Brno International Business School (B.I.B.S.) is a private institution based in Brno and Prague provides degree programs in business and administration.

== History ==
1998: Foundation of B.I.B.S.

2007: Brno International Business School was reported as one of the main Czech providers of MBA programmes, with nearly 500 graduates in that year alone, and as the institution where the MBA title is most commonly awarded in the Czech Republic.

2008: B.I.B.S. is ranked as the second-best business school in Czech Republic by EDUNIVERSAL in the category “Excellent Business School, nationally strong and with continental links”.

2009: According to the Czech Association of MBA Schools (CAMBAS), B.I.B.S. had become the largest provider of MBA programmes in the Czech Republic, with up to 568 students enrolled.

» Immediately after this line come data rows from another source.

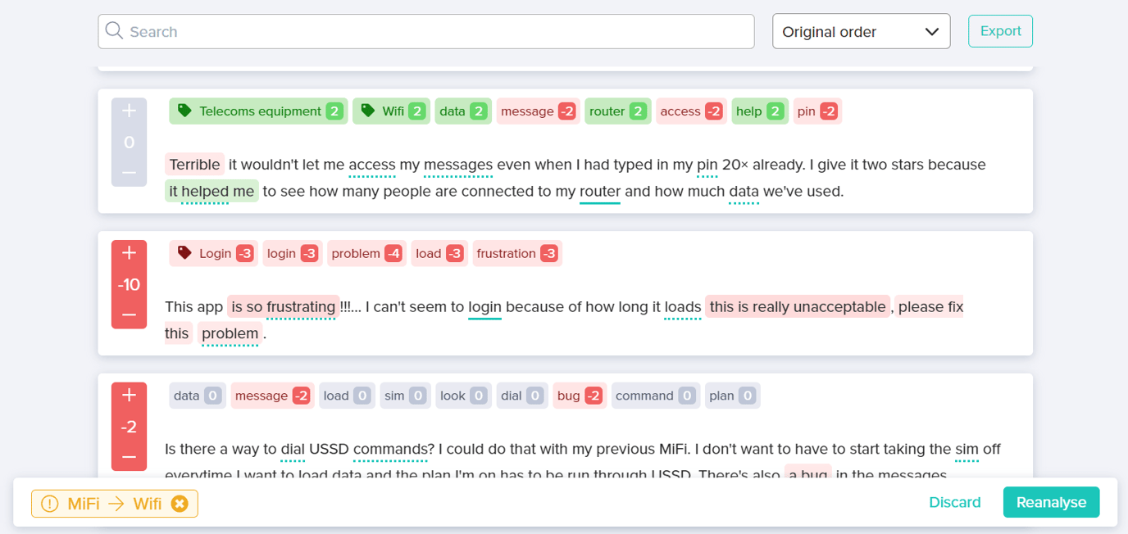Click the Reanalyse button

tap(1051, 503)
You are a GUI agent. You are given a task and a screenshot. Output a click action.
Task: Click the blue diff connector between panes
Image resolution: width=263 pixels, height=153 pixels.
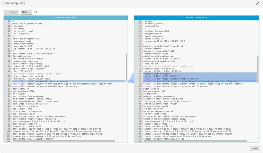pyautogui.click(x=131, y=78)
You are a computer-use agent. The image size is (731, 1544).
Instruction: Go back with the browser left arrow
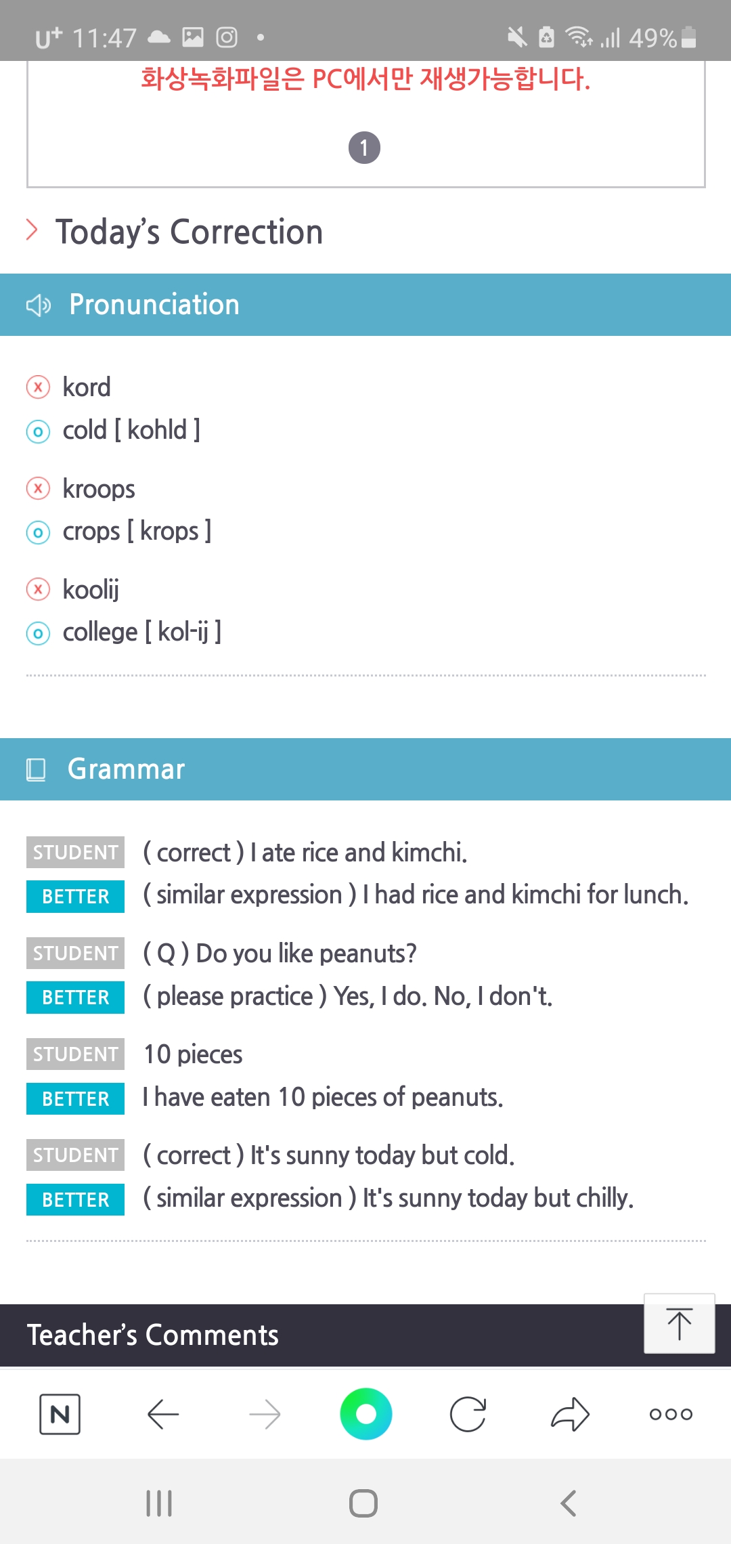162,1414
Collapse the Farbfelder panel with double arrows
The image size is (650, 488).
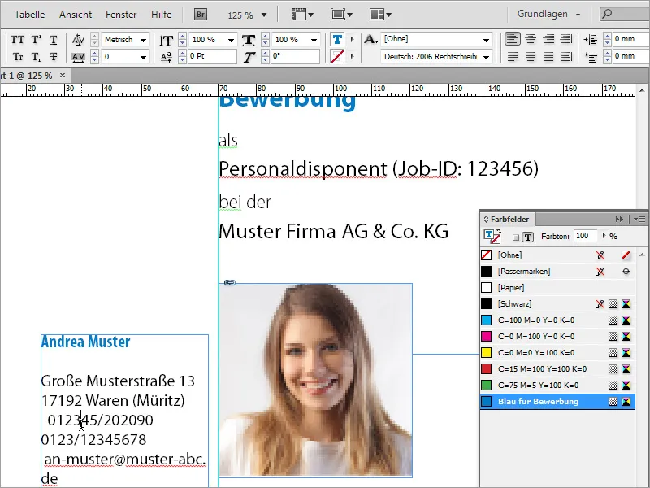[x=619, y=219]
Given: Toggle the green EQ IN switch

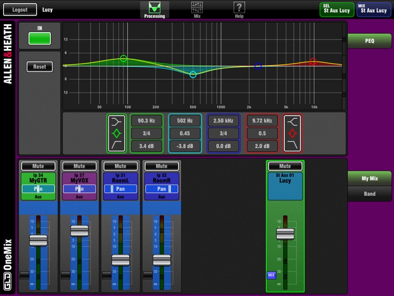Looking at the screenshot, I should [x=40, y=38].
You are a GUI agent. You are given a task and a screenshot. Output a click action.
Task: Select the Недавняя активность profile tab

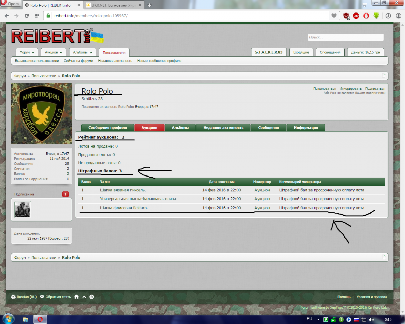pos(223,128)
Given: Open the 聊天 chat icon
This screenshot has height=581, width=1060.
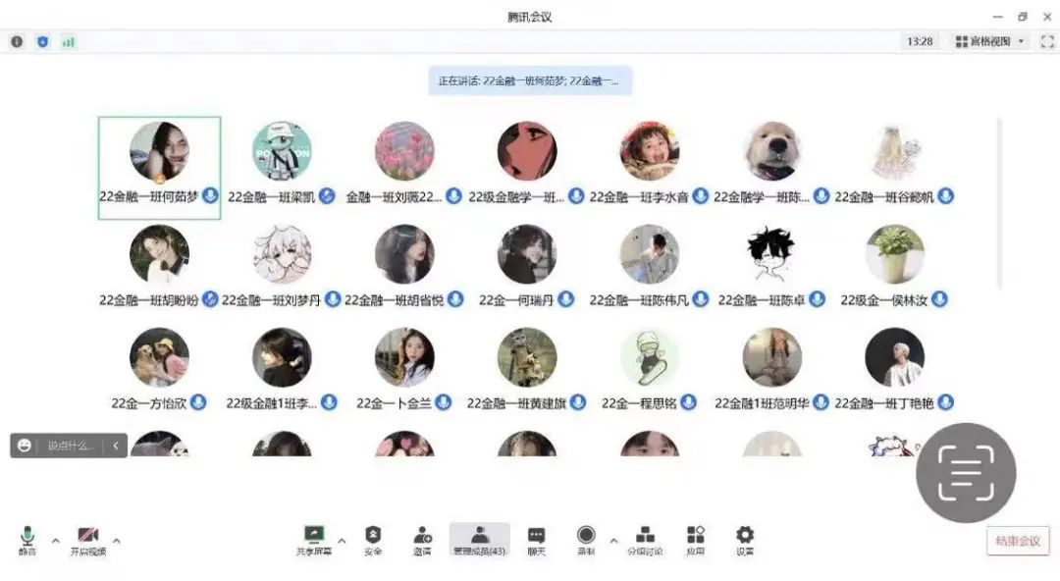Looking at the screenshot, I should click(536, 541).
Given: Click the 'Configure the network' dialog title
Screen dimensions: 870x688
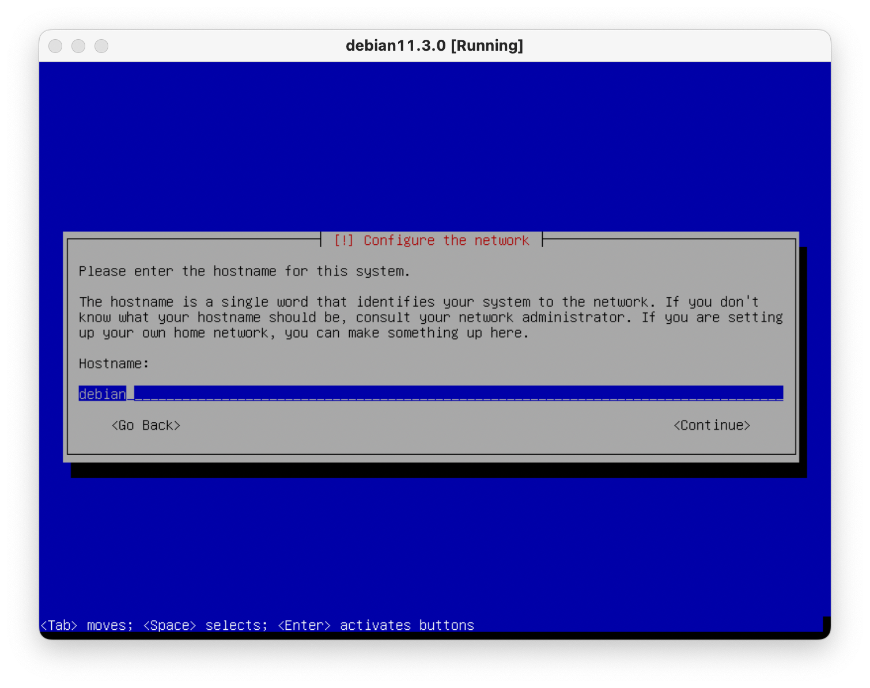Looking at the screenshot, I should [x=446, y=240].
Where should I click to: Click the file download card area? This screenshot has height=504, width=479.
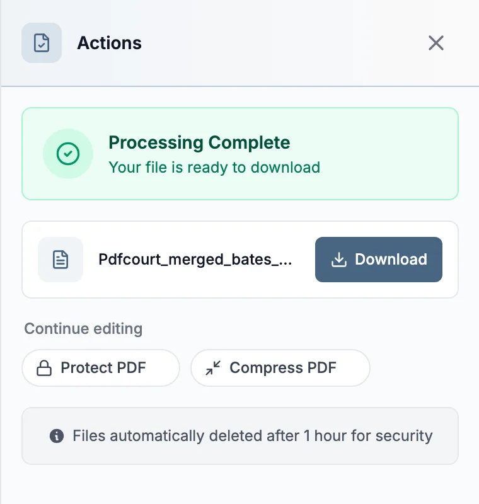[x=240, y=260]
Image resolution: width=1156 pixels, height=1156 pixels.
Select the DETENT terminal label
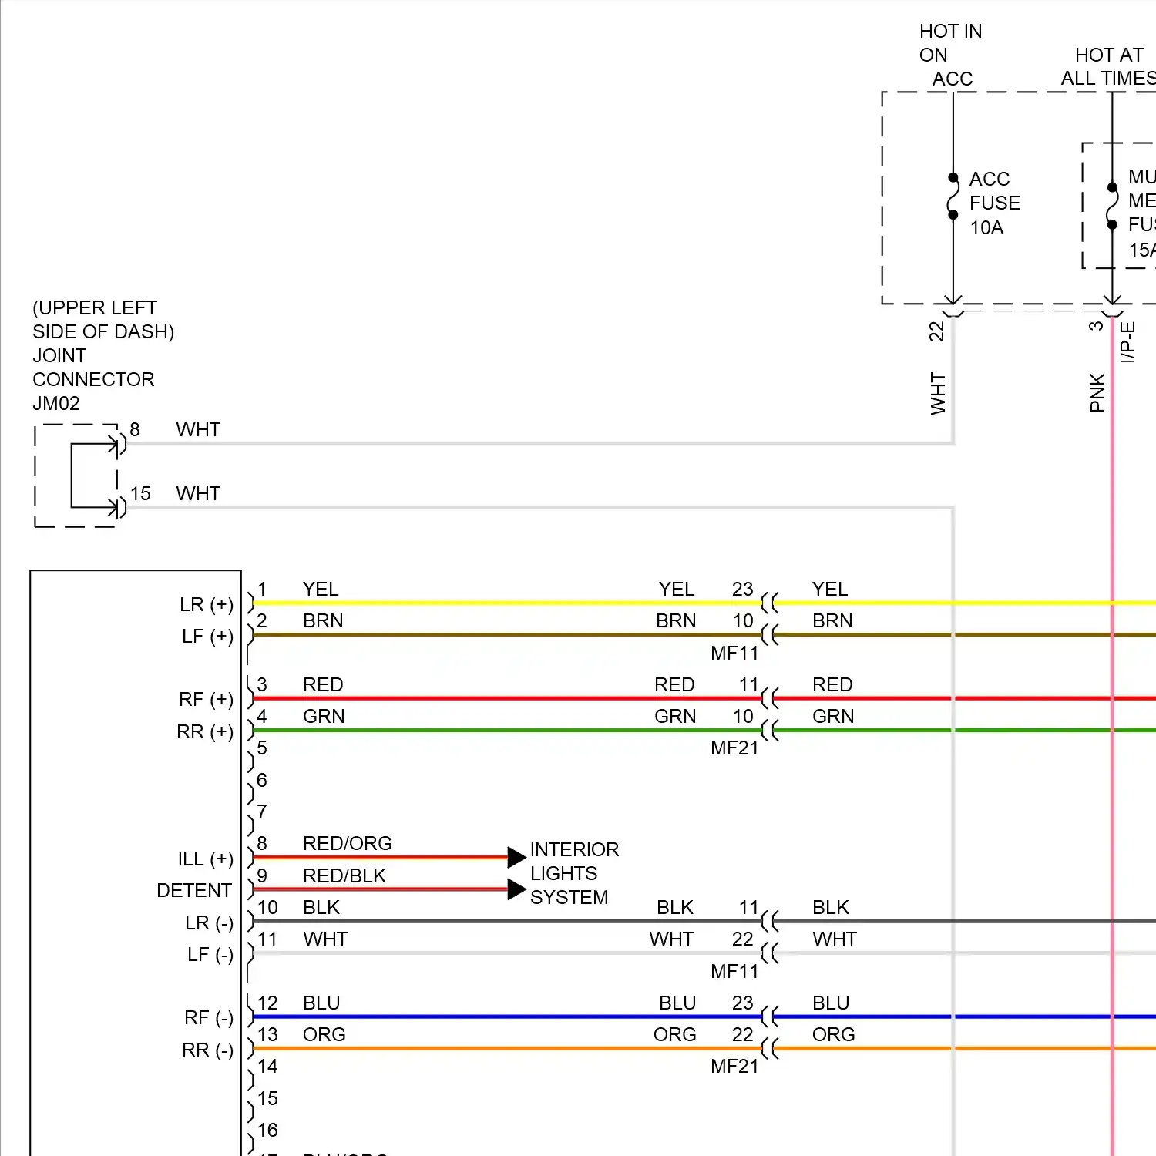[x=194, y=890]

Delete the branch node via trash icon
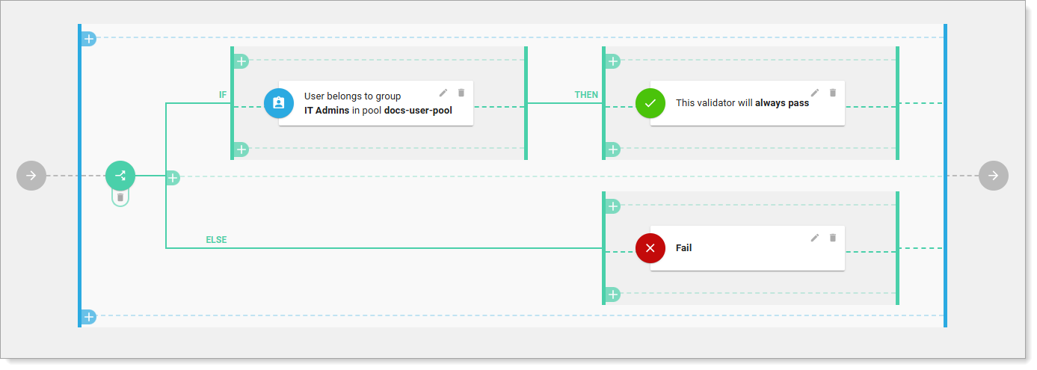(120, 197)
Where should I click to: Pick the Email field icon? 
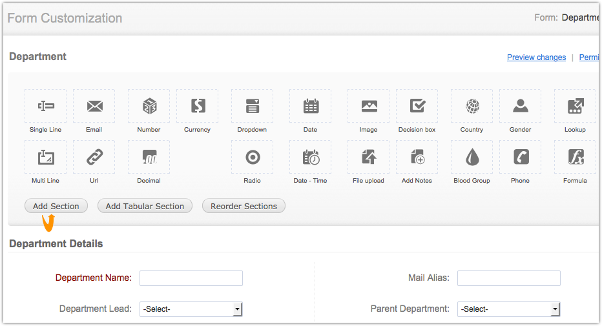click(x=94, y=106)
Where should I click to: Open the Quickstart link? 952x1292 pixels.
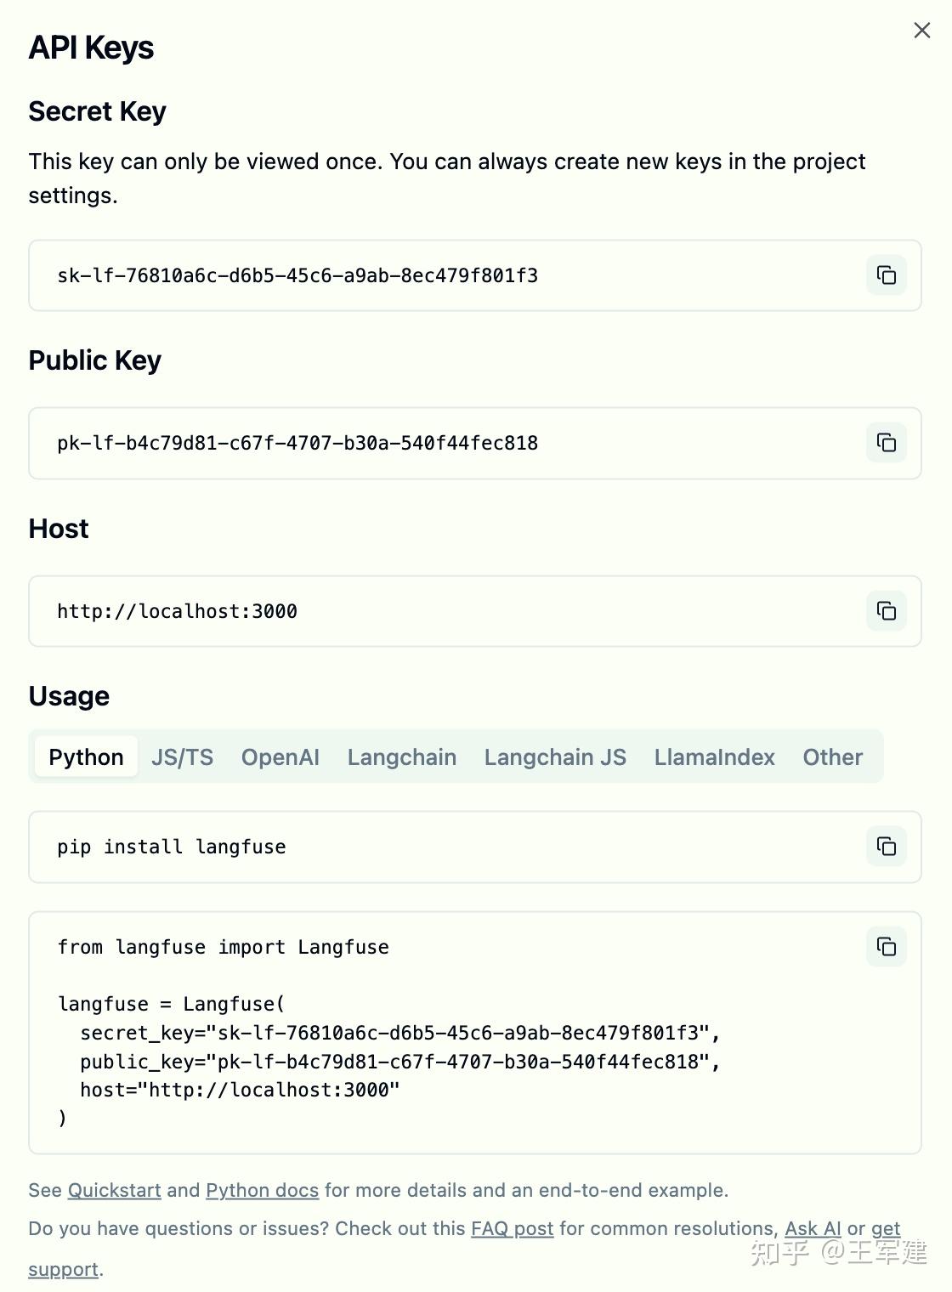click(113, 1190)
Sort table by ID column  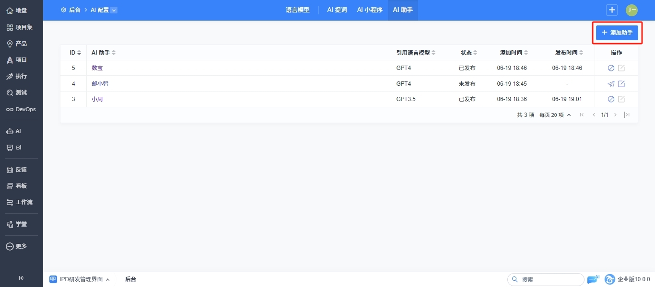pyautogui.click(x=75, y=53)
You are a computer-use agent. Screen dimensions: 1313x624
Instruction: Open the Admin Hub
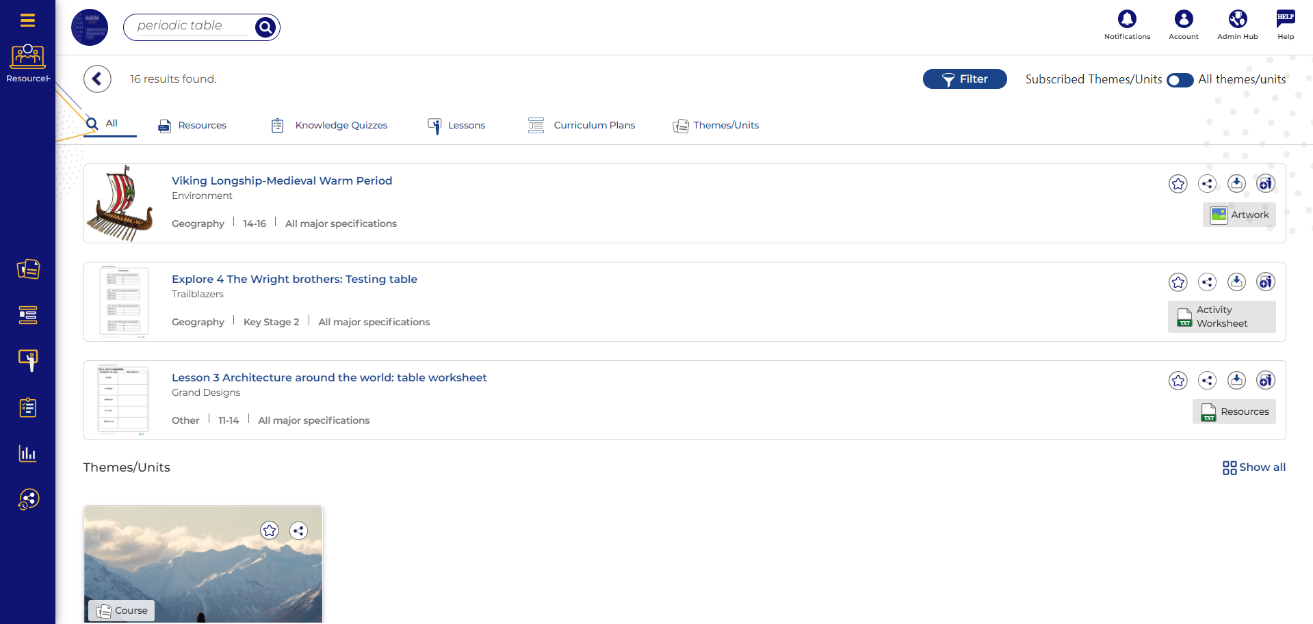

2011: B.I.B.S. became a member of the AMSP CR, the Association of Small and Medium-Sized Enterprises and Self-Employed Persons of the Czech Republic, with a focus on supporting the development of local small and medium-sized firms.

2012: Creation and delivery of European Commission funded program in Strategic Management for SMEs managers/owners.

By the mid-2010s, international study portals described B.I.B.S. as a private university with nearly 3,000 students in bachelor, master, doctoral and MBA programmes and as one of the larger private business schools in the Czech Republic and the largest MBA business school in the country.[2]

2020: B.I.B.S. is ranked by Eduniversal with three palms.

2022: B.I.B.S. is a member of the Franco-Czech Chamber of Commerce.

== International ==
B.I.B.S. cooperates locally with Mendel University Brno and internationally with the Universita degli Studi di Trento in Italy, the University of Wisconsin Whitewater, Umeå University in Sweden, Nicolaus Copernicus University in Toruń in Poland, the University of Mainz in Germany, City University of Seattle in Slovakia and Jönköping International Business School in Sweden. B.I.B.S. has established a cooperation with the European University Miguel de Cervantes in 2022 to develop joint master and doctoral degree programs.

== Programs ==
B.I.B.S. specializes in both economic-managerial and legal fields. The programs are attractive thanks to a very high success rate of 96%. Its degree portfolio has included British and Czech-accredited programmes such as BA (Hons) in Law and Business Management and MSc in Law and Business Management delivered under licence from Nottingham Trent University.

Bachelor

- Bachelor of Business Administration

Master's degree

- Master in Business Administration
- Executive MBA
- Msc in Sustainable management

Doctoral

- Doctorate in Business and Administration (DBA)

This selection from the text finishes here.